----- Supplied data

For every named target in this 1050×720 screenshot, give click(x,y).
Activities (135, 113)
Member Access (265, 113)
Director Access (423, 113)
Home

----------

Prompt =>
Can you rewrite the data above with "Access" swapped for "Portal" everywhere it occurs, leaving everything else unchanged?

Output for this exercise =>
For every named target in this 1050×720 screenshot, give click(x,y).
Activities (135, 113)
Member Portal (265, 113)
Director Portal (423, 113)
Home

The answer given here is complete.